Sharpshooters

"Look on my works, ye mighty and despair."

"What?"

"Ozymandias. Percy Shelly. It's an English poem."

"You know I don't read English."

"Really? You never read a translation?"

"I had better things to do in my life."

Sergeant Ana Amari, Egyptian Army, 44th Infantry Brigade, decided that she couldn't disagree with that assessment. She didn't consider herself a patriot. She didn't shut her eyes to the fact that Egypt could be a hard place to live in at the best of times, and on a continent that had suffered the worst effects of climate change and civil strife, that people like Corporal Mohammed Askar weren't going to be exposed to every single piece of literature in the world.

"Of course," Mohammed continued, "I was planning on living awhile longer."

"I think we all had that plan."

"Really? You enlisted didn't you?"

She glanced at him through her rifle's scope. "You really want to bring that up now?"

"No. Just didn't think that career army is a job that guarantees long life expectancy."

"Well, I'm a sergeant. My career encompasses shooting, and keeping little shits like you in line." She shot him a smile. "When I've got a star on a chevron, then you can talk to me about careers."

It was old banter. The type of banter that had voiced much louder and much longer, when they were part of a platoon, and not two individuals camped out in a bombed out building in Cairo. Far out enough to see the great pyramids, close enough in to see plenty of other buildings that had suffered a similar fate.

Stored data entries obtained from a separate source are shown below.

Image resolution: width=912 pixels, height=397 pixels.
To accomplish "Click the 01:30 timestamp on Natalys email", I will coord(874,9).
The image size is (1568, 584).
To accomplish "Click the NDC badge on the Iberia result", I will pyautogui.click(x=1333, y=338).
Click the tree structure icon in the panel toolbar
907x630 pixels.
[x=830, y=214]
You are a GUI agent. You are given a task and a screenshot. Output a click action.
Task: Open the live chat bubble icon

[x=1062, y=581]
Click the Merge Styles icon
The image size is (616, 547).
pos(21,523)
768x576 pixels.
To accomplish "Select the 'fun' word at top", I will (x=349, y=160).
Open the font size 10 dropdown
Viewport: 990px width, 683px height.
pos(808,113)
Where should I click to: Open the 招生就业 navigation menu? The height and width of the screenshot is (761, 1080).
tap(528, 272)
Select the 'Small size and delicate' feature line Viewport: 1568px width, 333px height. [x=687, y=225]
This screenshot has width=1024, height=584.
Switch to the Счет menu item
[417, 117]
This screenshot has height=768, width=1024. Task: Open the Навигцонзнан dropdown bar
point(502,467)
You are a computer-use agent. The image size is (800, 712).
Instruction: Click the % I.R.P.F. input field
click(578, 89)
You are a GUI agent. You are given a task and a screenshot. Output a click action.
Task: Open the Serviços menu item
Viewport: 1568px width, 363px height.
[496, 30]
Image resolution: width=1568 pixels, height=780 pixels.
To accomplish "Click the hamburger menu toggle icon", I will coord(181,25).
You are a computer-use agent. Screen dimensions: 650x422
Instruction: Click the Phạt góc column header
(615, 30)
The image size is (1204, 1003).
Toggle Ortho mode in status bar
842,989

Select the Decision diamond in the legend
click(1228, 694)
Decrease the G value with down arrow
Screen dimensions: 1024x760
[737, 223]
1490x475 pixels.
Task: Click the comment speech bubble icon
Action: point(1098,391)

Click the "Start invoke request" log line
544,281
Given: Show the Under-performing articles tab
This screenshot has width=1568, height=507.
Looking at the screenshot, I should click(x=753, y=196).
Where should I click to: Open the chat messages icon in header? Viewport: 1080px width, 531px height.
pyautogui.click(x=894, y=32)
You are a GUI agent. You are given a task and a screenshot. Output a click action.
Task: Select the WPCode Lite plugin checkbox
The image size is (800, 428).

It amazed Ana that the pyramids had survived this long. They didn't hold any tactical value, but total war, by its nature, consumed everything. A human foe might have appreciated the worth of tearing out the cultural heart of a people. But the omnics weren't human. They'd moved out across the desert like locusts of myth, destroying anything that opposed them, and leaving behind anything that didn't. If this was indeed the apocalypse, then Allah was being pretty selective as to what got destroyed. So when Percy Shelly had come to mind, she hadn't been thinking of pyramids or sphinx. She'd been thinking of Cairo, Alexandria, Suez, and a dozen other cities within Egypt alone, not to mention the entire world. Maybe in centuries gone, a traveller would gaze upon the works of Man. Maybe they could imagine the despair of that age, and feel despair themselves.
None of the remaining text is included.